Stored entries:
^^^^^^^^^^^^^^^^
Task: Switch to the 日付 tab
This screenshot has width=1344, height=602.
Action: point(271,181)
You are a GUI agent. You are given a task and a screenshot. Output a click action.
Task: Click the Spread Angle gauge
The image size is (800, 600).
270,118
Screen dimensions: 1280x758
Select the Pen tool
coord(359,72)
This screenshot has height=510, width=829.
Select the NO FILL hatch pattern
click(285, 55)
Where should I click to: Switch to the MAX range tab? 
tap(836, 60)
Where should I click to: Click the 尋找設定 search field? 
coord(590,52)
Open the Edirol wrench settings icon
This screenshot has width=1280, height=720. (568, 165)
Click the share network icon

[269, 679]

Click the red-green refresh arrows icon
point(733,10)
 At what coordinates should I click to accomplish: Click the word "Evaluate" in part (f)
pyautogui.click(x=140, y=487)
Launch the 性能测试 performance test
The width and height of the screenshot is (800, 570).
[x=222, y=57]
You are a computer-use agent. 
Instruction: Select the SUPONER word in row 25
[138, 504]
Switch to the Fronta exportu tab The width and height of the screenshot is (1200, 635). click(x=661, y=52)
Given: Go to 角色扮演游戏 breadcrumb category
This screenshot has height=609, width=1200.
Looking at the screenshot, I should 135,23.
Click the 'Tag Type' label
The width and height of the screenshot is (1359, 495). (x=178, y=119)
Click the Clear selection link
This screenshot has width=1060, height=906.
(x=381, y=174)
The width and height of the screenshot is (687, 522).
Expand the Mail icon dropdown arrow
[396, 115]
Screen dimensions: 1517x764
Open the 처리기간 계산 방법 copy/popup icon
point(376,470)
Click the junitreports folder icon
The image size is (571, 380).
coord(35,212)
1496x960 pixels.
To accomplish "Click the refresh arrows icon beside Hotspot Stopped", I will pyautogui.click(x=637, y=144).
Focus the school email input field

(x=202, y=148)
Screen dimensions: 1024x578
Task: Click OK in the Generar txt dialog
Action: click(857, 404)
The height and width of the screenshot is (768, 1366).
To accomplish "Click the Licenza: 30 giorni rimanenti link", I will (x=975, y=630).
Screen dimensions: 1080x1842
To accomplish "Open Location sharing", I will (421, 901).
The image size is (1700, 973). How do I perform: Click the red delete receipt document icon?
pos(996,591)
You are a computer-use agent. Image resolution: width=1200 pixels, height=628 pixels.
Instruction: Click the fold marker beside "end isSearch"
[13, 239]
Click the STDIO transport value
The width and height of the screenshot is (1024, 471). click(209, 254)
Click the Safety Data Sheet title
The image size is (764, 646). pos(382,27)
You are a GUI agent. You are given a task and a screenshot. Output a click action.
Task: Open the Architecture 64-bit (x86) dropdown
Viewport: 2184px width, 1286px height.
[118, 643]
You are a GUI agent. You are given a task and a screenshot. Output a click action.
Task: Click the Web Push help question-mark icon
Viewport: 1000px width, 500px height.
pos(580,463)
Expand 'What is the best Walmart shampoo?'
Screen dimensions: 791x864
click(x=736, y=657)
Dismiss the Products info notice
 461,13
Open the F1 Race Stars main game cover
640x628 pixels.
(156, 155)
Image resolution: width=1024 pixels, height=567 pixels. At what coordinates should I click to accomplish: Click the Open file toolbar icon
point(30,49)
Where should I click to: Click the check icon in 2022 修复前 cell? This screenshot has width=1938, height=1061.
^^^^^^^^^^^^^^^^
*TASK TO CARRY OUT:* Could you reproduce every record exactly as it appears?

*SOLUTION:*
Task: Switch to the 日付 tab
This screenshot has width=1344, height=602.
Action: point(271,181)
You are a GUI agent. You are given a task and a screenshot. Output a click action.
Task: Click the Spread Angle gauge
The image size is (800, 600).
270,118
Screen dimensions: 1280x758
Select the Pen tool
coord(359,72)
This screenshot has height=510, width=829.
Select the NO FILL hatch pattern
click(285, 55)
Where should I click to: Switch to the MAX range tab? 
tap(836, 60)
Where should I click to: Click the 尋找設定 search field? 
coord(590,52)
Open the Edirol wrench settings icon
This screenshot has width=1280, height=720. (568, 165)
Click the share network icon

[269, 679]

Click the red-green refresh arrows icon
point(733,10)
 At what coordinates should I click to accomplish: Click the word "Evaluate" in part (f)
pyautogui.click(x=140, y=487)
Launch the 性能测试 performance test
The width and height of the screenshot is (800, 570).
[x=222, y=57]
You are a computer-use agent. 
Instruction: Select the SUPONER word in row 25
[138, 504]
Switch to the Fronta exportu tab The width and height of the screenshot is (1200, 635). click(x=661, y=52)
Given: Go to 角色扮演游戏 breadcrumb category
This screenshot has height=609, width=1200.
Looking at the screenshot, I should 135,23.
Click the 'Tag Type' label
The width and height of the screenshot is (1359, 495). (x=178, y=119)
Click the Clear selection link
This screenshot has width=1060, height=906.
(x=381, y=174)
The width and height of the screenshot is (687, 522).
Expand the Mail icon dropdown arrow
[396, 115]
Screen dimensions: 1517x764
Open the 처리기간 계산 방법 copy/popup icon
point(376,470)
Click the junitreports folder icon
The image size is (571, 380).
coord(35,212)
1496x960 pixels.
To accomplish "Click the refresh arrows icon beside Hotspot Stopped", I will pyautogui.click(x=637, y=144).
Focus the school email input field

(x=202, y=148)
Screen dimensions: 1024x578
Task: Click OK in the Generar txt dialog
Action: click(857, 404)
The height and width of the screenshot is (768, 1366).
To accomplish "Click the Licenza: 30 giorni rimanenti link", I will (x=975, y=630).
Screen dimensions: 1080x1842
To accomplish "Open Location sharing", I will (421, 901).
The image size is (1700, 973). How do I perform: Click the red delete receipt document icon?
pos(996,591)
You are a computer-use agent. Image resolution: width=1200 pixels, height=628 pixels.
Instruction: Click the fold marker beside "end isSearch"
[13, 239]
Click the STDIO transport value
The width and height of the screenshot is (1024, 471). click(209, 254)
Click the Safety Data Sheet title
The image size is (764, 646). pos(382,27)
You are a GUI agent. You are given a task and a screenshot. Output a click action.
Task: Open the Architecture 64-bit (x86) dropdown
Viewport: 2184px width, 1286px height.
[118, 643]
You are a GUI agent. You are given a task and a screenshot. Output a click action.
Task: Click the Web Push help question-mark icon
Viewport: 1000px width, 500px height.
pos(580,463)
Expand 'What is the best Walmart shampoo?'
Screen dimensions: 791x864
click(x=736, y=657)
Dismiss the Products info notice
 461,13
Open the F1 Race Stars main game cover
640x628 pixels.
(156, 155)
Image resolution: width=1024 pixels, height=567 pixels. At what coordinates should I click to accomplish: Click the Open file toolbar icon
point(30,49)
Where should I click to: Click the check icon in 2022 修复前 cell? This screenshot has width=1938, height=1061.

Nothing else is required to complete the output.